* Check your understanding:
[a] Decide whether each of the following statements agrees with the article on the American Dream mall's bond payments, giving yes or no and quoting the article's deciding words. (i) For the $800 million bonds, the trustee drew on reserves to make a June 1 interest payment. (ii) The $287 million bonds are to be repaid from the mall's sales tax revenue. (iii) To make the February interest payment on the $287 million bonds, the debt service reserve was drained down to $820.
[b] Please continue the article on the American Dream mall's bond payments, picking up after its final sentence.

* Reading passage:
────

Debt service challenges continue for American Dream mall

After dancing with default on a June municipal bond payment, the owners of American Dream megamall in New Jersey face an Aug. 1 payment on another set of tax-exempts.

Two separate municipal bond offerings sold through conduit Public Finance Authority helped finance the mall. The largest, $800 million of limited obligation PILOT revenue bonds, stumbled when the trustee drew on reserves to make a June 1 interest payment.

Triple Five, owners of the mall in East Rutherford, ultimately made that payment, allowing the reserve to be refilled, and a subsequent payment of interest delinquent because of the late payment, according to bond trustee U.S. Bank.

The American Dream mall in New Jersey during construction in 2015. After opening not long before the pandemic, the mall faces fiscal challenges.
Bloomberg News

For the $287 million limited obligation grant revenue bonds, a $9.3 million interest payment is due Aug. 1, after the debt service reserve was drained of all but $820 to make the February interest payment.

The bonds are to be repaid using grant payments from a state economic development program, subject to appropriation by the state legislature.

────

* Entries provided:
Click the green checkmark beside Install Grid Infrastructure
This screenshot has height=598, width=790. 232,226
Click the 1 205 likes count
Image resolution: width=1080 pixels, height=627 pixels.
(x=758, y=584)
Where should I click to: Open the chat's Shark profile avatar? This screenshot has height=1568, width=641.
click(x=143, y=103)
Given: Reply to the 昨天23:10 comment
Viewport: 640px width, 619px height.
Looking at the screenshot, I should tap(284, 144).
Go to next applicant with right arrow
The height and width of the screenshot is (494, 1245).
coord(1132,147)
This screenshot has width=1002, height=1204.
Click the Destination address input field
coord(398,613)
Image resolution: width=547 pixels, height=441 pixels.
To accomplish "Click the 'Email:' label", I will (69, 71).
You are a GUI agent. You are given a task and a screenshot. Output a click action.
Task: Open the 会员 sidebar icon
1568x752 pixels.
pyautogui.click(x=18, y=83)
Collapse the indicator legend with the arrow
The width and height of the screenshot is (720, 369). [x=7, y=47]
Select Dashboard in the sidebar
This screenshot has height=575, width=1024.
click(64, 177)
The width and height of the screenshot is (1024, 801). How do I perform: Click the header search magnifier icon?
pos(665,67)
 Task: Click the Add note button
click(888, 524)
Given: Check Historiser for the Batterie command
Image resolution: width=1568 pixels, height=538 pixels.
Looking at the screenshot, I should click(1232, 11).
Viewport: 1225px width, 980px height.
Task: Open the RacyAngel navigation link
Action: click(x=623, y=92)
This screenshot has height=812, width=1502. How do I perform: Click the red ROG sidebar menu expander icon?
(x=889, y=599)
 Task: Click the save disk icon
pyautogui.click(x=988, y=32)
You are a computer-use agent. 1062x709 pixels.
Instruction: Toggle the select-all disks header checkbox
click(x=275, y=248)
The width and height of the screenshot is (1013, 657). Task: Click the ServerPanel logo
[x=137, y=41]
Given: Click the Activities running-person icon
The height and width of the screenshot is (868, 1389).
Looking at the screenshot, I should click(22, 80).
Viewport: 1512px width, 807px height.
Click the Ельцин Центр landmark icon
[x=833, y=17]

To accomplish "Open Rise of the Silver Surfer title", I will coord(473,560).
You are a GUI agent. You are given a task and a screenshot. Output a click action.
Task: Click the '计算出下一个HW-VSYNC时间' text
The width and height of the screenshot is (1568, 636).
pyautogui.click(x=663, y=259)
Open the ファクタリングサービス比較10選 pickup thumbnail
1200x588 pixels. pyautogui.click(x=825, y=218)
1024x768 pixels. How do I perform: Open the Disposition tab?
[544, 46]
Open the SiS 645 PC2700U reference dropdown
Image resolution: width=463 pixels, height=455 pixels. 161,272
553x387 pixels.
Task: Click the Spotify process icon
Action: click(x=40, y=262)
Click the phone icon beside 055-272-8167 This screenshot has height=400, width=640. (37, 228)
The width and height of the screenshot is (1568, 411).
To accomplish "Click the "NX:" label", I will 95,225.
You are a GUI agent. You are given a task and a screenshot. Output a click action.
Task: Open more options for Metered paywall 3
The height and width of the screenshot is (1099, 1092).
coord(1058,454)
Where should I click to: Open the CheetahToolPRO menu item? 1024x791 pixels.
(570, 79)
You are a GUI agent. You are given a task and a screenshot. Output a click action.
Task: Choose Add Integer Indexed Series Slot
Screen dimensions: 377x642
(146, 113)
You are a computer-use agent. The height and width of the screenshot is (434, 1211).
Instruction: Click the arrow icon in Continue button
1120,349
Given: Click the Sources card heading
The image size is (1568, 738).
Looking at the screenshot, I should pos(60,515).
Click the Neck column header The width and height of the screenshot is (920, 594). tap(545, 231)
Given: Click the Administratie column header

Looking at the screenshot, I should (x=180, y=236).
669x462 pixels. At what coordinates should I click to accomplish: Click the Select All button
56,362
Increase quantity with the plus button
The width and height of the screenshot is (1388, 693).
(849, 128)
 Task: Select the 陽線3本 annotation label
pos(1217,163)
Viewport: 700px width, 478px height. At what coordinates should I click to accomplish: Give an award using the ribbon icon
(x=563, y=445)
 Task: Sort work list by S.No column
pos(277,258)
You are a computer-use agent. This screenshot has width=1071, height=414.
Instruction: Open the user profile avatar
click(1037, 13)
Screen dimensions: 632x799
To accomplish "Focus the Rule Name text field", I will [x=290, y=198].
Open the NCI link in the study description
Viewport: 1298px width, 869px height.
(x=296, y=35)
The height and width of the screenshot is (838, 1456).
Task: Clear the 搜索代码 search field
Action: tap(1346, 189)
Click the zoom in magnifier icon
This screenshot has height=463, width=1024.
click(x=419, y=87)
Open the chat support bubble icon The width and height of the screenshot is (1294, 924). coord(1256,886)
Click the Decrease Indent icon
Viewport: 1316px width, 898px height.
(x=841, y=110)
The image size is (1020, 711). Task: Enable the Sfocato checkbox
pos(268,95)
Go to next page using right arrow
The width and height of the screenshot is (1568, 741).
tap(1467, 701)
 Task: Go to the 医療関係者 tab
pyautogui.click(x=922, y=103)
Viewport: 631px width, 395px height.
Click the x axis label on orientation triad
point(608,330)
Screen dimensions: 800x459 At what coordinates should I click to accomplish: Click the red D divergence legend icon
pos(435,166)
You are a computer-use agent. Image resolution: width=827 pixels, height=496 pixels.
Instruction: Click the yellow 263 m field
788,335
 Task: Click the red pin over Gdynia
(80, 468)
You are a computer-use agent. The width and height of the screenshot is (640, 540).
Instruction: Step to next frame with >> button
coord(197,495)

────

* Answers to the tasks:
[a]
(i) Yes: "stumbled when the trustee drew on reserves to make a June 1 interest payment."
(ii) No: "The bonds are to be repaid using grant payments from a state economic development program, subject to appropriation by the state legislature."
(iii) Yes: "after the debt service reserve was drained of all but $820 to make the February interest payment."

[b]
Whether grants will be received in time for the Aug. 1 payment, and for how much, remains in doubt.

Virginia Pellerin, director of marketing and communication at the New Jersey Economic Development Authority, said there is "a certification process that's largely focused on validating the cost," and funds would only be available after completion.

"It's not just like submitting a simple form," she said. "It's a process; there's probably a significant amount of documentation that Triple Five is required to submit."

The documentation has been in question for months. In February, according to a disclosure notice posted by the bond trustee, an assistance agent to the developer wrote a letter stating that the developer had failed to supply information needed to secure the state grant.

"The Developer has not timely complied with its obligations despite numerous requests and assurances that it would do so," said the letter from the firm Trimont.

According to the offering document for the bonds, the grant revenue may be capped based on the amount of sales and use tax generated at the mall.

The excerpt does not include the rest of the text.